As they walked back through the park, his escort keeping discreetly at the rear and talking among itself in agitated whispers, Alvin considered his next move. The first thing he must do was to discover exactly what had happened during his absence. Khedron, Seranis had told him, had vanished. There were countless places where a man could hide in Diaspar, and since the Jester’s knowledge of the city was unsurpassed it was not likely that he would be found until be chose to reappear. Perhaps, thought Alvin, he could leave a message where Khedron would be bound to see it, and arrange a rendezvous. However, the presence of his guard might make that impossible.

He had to admit that the surveillance was very discreet. By the time he had reached his apartment, he had almost forgotten the existence of the proctors. He imagined that they would not interfere with his movements unless he attempted to leave Diaspar, and for the time being he had no intention of doing that. Indeed, he was fairly certain that it would be impossible to return to Lys by his orginal route. By this time, surely, the underground carrier system would have been put out of action by Seranis and her colleagues.

The proctors did not follow him into his room; they knew that there was only the one exit, and stationed themselves outside that. Having had no instructions regarding the robot, they let it accompany Alvin. It was not a machine which they had any desire to interfere with, since its alien construction was obvious. From its behavior they could not tell whether it was a passive servant of Alvin’s or whether it was operating under its own volition. In view of this uncertainty, they were quite content to leave it severely alone.

Once the wall had sealed itself behind him, Alvin materialized his favorite divan and threw himself down upon it. Luxuriating in his familiar surroundings, he called out of the memory units his last efforts in painting and sculpture, and examined them with a critical eye. If they had failed to satisfy him before, they were doubly displeasing now, and he could take no further pride in them. The person who had created them no longer existed; into the few days he had been away from Diaspar, it seemed to Alvin that he had crowded the experience of a lifetime.
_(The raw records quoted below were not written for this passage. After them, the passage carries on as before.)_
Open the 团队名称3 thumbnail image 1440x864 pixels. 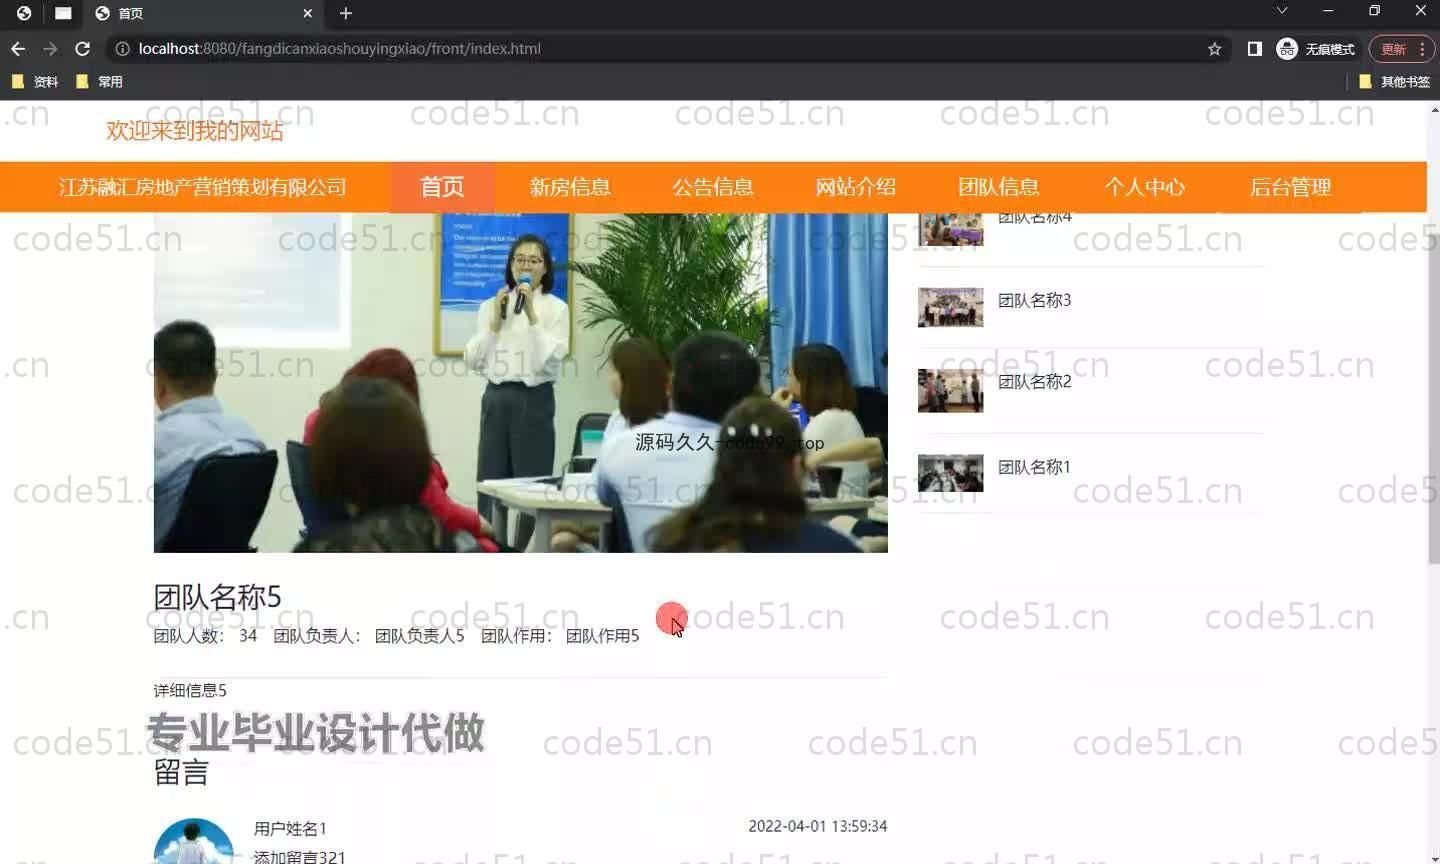click(950, 307)
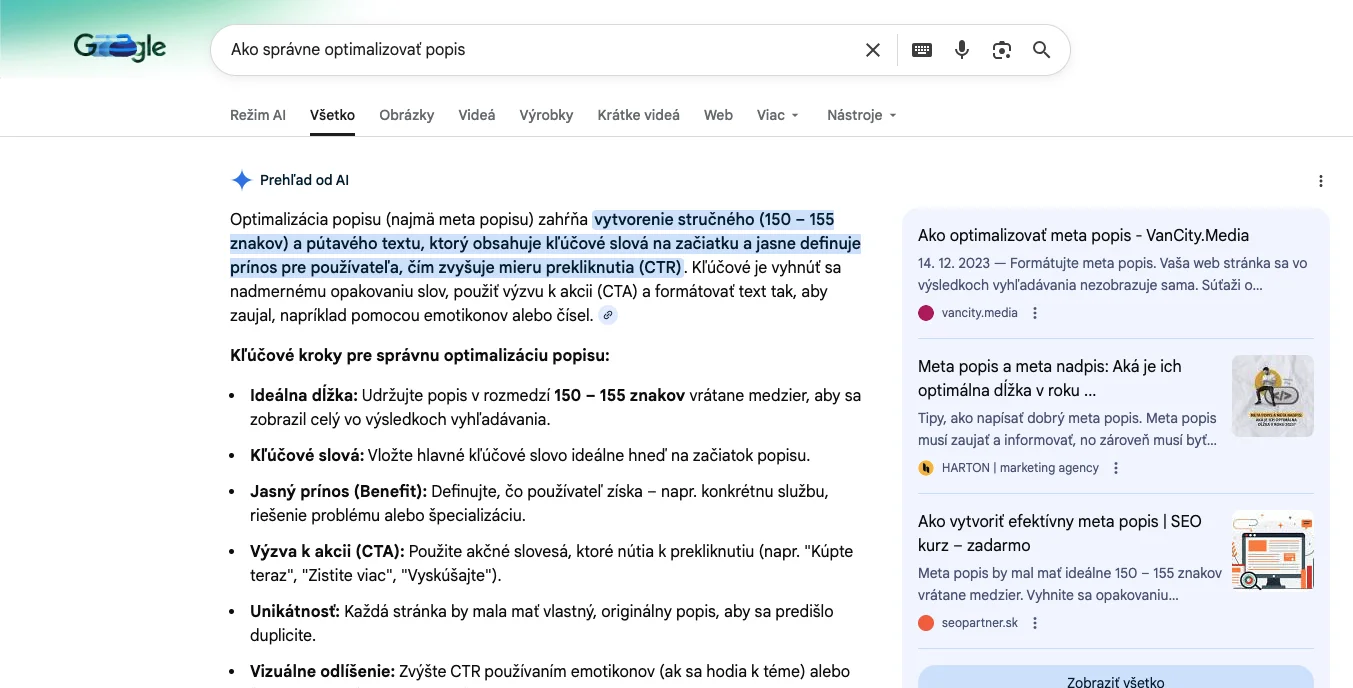Viewport: 1353px width, 688px height.
Task: Expand the Viac dropdown menu
Action: (778, 115)
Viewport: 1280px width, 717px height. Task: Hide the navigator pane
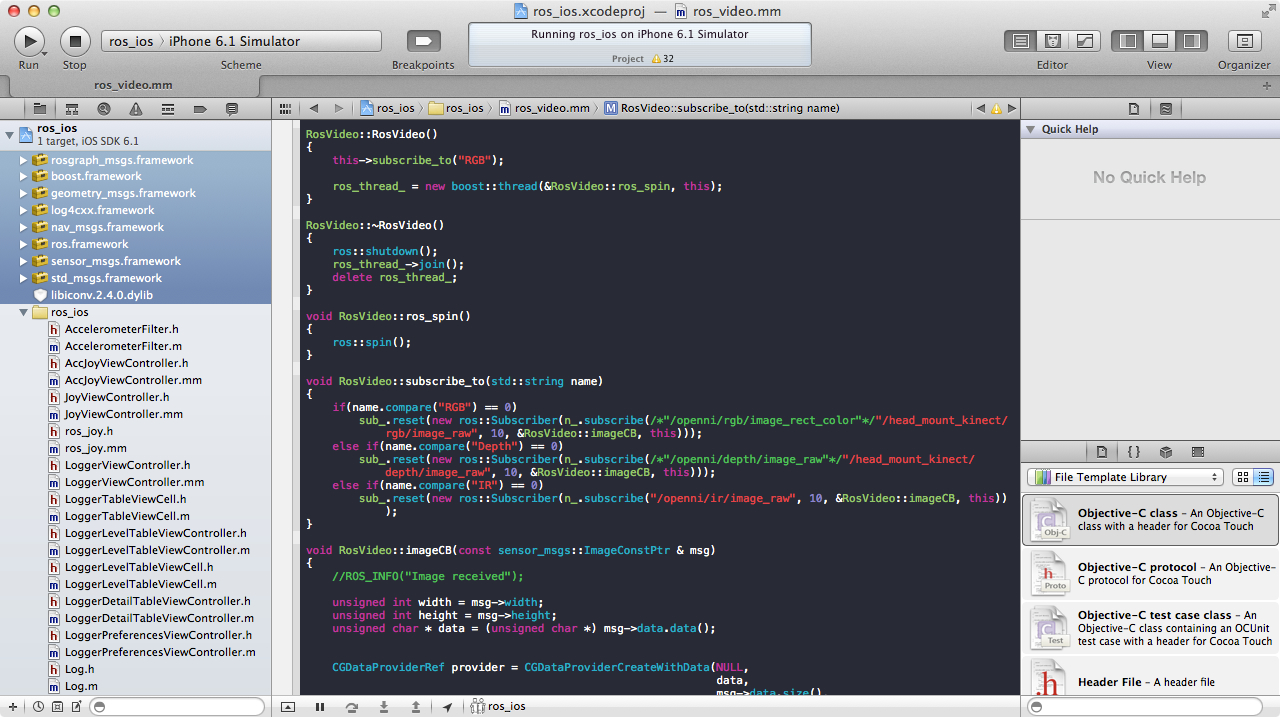pos(1128,41)
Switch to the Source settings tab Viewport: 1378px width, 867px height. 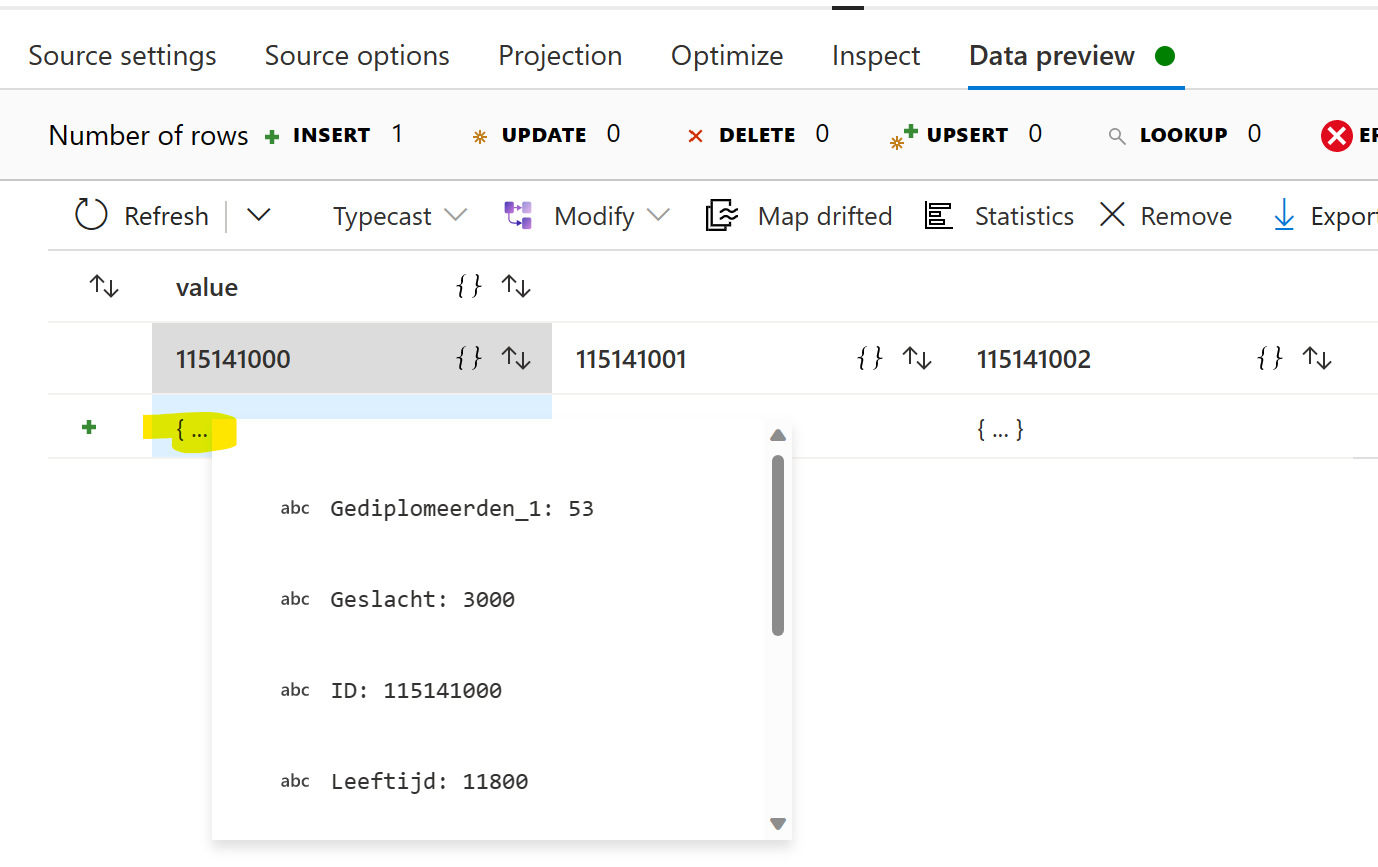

He canceled all these products of his adolescence, erasing them forever and not merely returning them to the Memory Banks. The room was empty again, apart from the couch on which he was reclining, and the robot that still watched with wide, unfathomable eyes. What did the robot think of Diaspar? wondered Alvin. Then he remembered that it was no stranger here, for it had known the city in the last days of its contact with the stars.
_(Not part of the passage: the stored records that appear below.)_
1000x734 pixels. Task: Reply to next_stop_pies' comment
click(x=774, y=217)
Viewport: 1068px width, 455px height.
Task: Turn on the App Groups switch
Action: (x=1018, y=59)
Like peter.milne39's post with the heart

Not until he felt thoroughly at home once more did Alvin begin to call his friends. He began with Eriston and Etania, though out of the sense of duty rather than any real desire to see and speak to them again. He was not sorry when their communicators informed him that they were unavailable, but he left them both a brief message announcing his return. This was quite unnecessary, since by now the whole city would know that he was back. However, he hoped that they would appreciate his thoughtfulness; he was beginning to learn consideration, though he had not yet realized that, like most virtues, it had little merit unless it was spontaneous and unself-conscious.